Marquette is a village in Hamilton County, Nebraska, United States. As of the 2020 census, Marquette had a population of 236.
==History==
Marquette was platted in 1882 when the Burlington and Missouri River Railroad was extended to that point. It was named for Thomas M. Marquette, a railroad official. Marquette was incorporated as a village in 1889.

==Geography==
According to the United States Census Bureau, the village has a total area of 0.21 sqmi, all land.

==Demographics==

Historical population
| Census | Pop. | Note | %± |
| 1890 | 261 |  | — |
| 1900 | 210 |  | −19.5% |
| 1910 | 290 |  | 38.1% |
| 1920 | 305 |  | 5.2% |
| 1930 | 318 |  | 4.3% |
| 1940 | 245 |  | −23.0% |
| 1950 | 218 |  | −11.0% |
| 1960 | 210 |  | −3.7% |
| 1970 | 239 |  | 13.8% |
| 1980 | 303 |  | 26.8% |
| 1990 | 211 |  | −30.4% |
| 2000 | 282 |  | 33.6% |
| 2010 | 229 |  | −18.8% |
| 2020 | 236 |  | 3.1% |
U.S. Decennial Census

===2010 census===
As of the census of 2010, there were 229 people, 89 households, and 68 families residing in the village. The population density was 1090.5 PD/sqmi. There were 104 housing units at an average density of 495.2 /sqmi. The racial makeup of the village was 99.6% White and 0.4% from two or more races. Hispanic or Latino of any race were 2.6% of the population.

There were 89 households, of which 36.0% had children under the age of 18 living with them, 55.1% were married couples living together, 11.2% had a female householder with no husband present, 10.1% had a male householder with no wife present, and 23.6% were non-families. 18.0% of all households were made up of individuals, and 3.3% had someone living alone who was 65 years of age or older. The average household size was 2.57 and the average family size was 2.93.

The median age in the village was 41.3 years. 28.4% of residents were under the age of 18; 6.1% were between the ages of 18 and 24; 20.1% were from 25 to 44; 32.3% were from 45 to 64; and 13.1% were 65 years of age or older. The gender makeup of the village was 51.5% male and 48.5% female.

===2000 census===
As of the census of 2000, there were 282 people, 106 households, and 83 families residing in the village. The population density was 1,368.5 PD/sqmi. There were 115 housing units at an average density of 558.1 /sqmi. The racial makeup of the village was 98.94% White, 0.71% from other races, and 0.35% from two or more races. Hispanic or Latino of any race were 1.42% of the population.

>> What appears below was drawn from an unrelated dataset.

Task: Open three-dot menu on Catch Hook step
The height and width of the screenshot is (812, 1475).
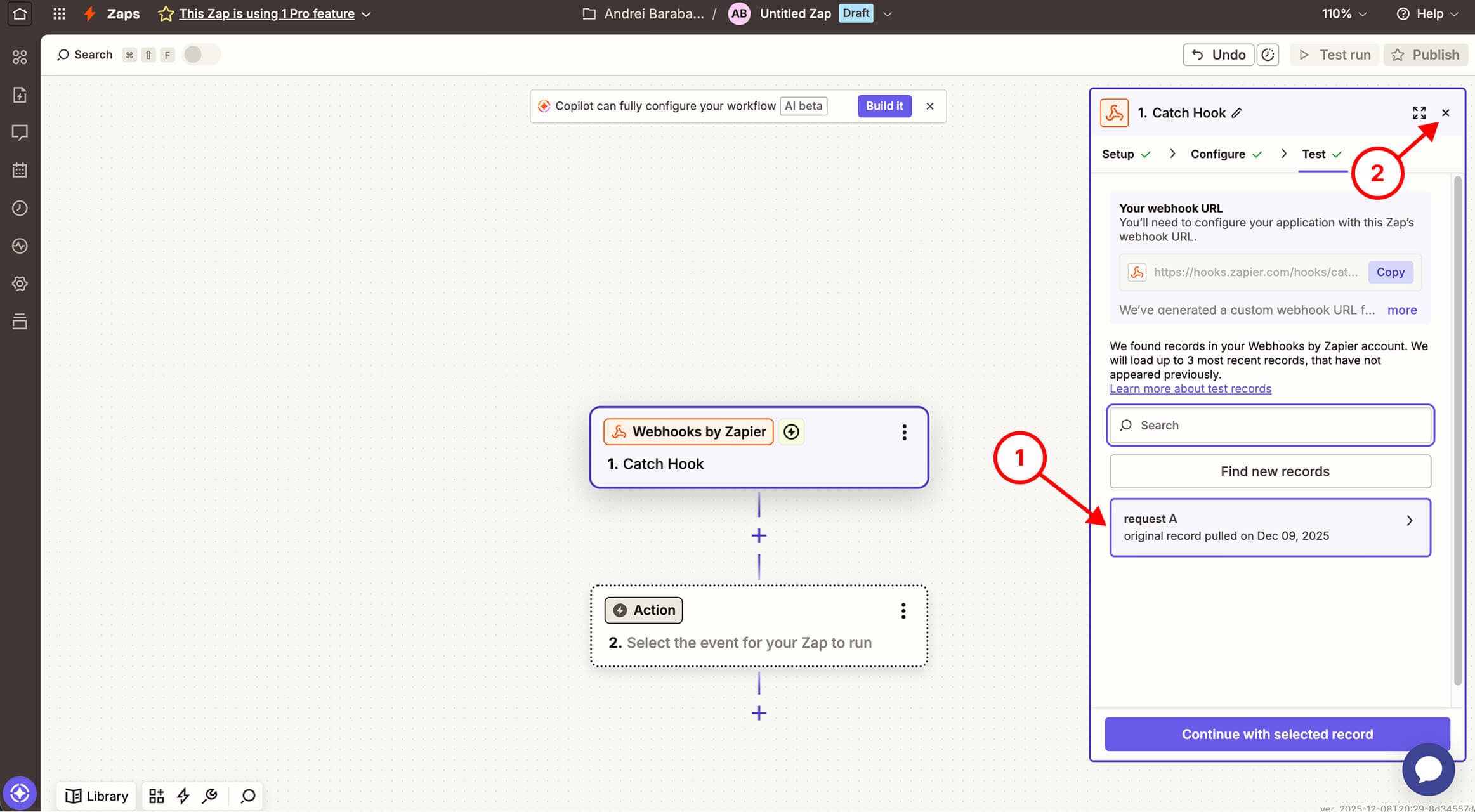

There were 106 households, out of which 35.8% had children under the age of 18 living with them, 71.7% were married couples living together, 3.8% had a female householder with no husband present, and 20.8% were non-families. 18.9% of all households were made up of individuals, and 2.8% had someone living alone who was 65 years of age or older. The average household size was 2.66 and the average family size was 3.01.

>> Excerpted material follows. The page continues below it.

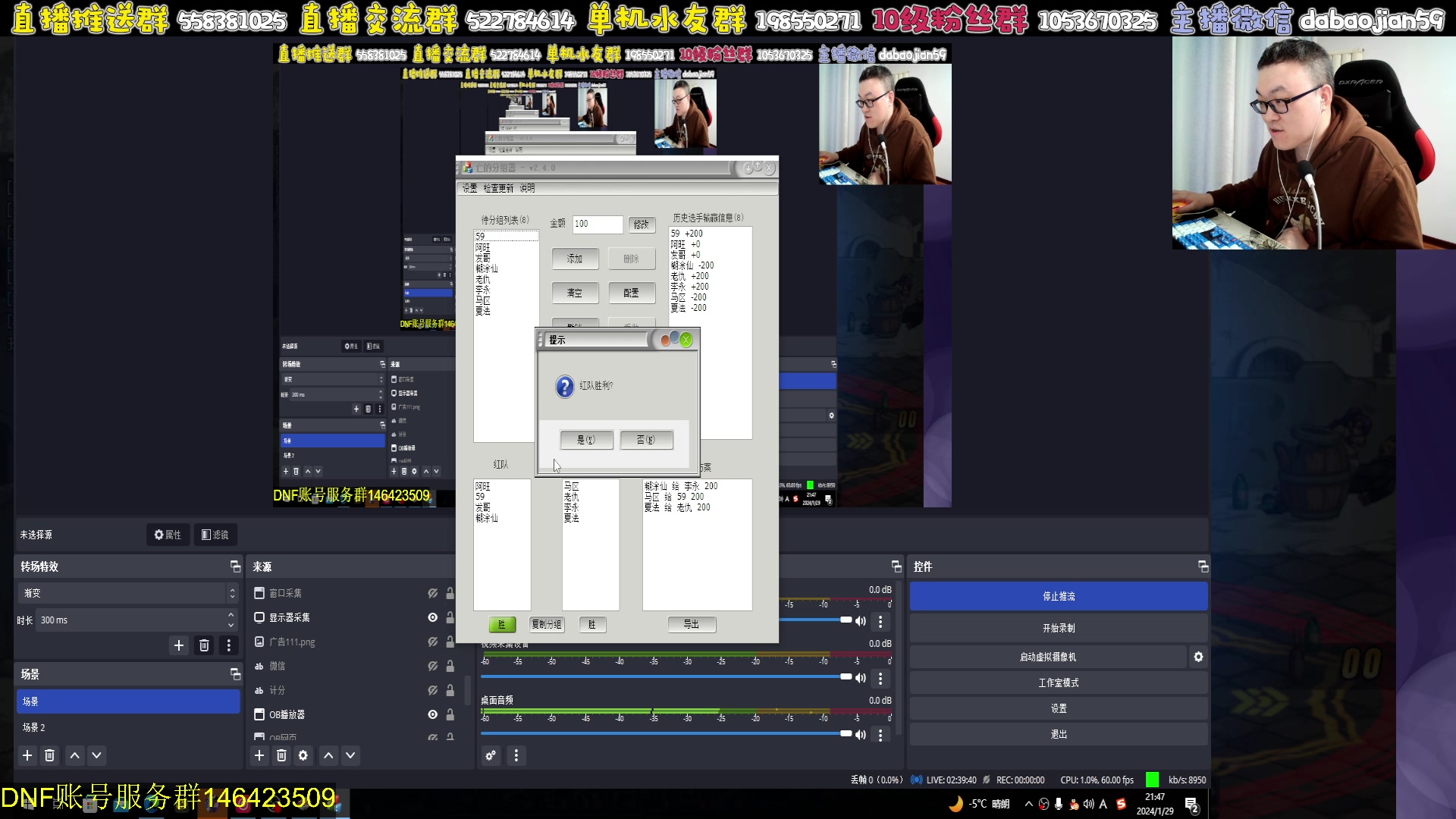Click 是(Y) to confirm red team victory

click(587, 440)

In the village, the population was spread out, with 28.4% under the age of 18, 7.1% from 18 to 24, 28.4% from 25 to 44, 28.4% from 45 to 64, and 7.8% who were 65 years of age or older. The median age was 36 years. For every 100 females, there were 112.0 males. For every 100 females age 18 and over, there were 102.0 males.

As of 2000 the median income for a household in the village was $34,375, and the median income for a family was $36,786. Males had a median income of $26,250 versus $14,792 for females. The per capita income for the village was $16,272. None of the families and 3.5% of the population were living below the poverty line, including none of those under the age of 18 and 16.7% of those 65 and older.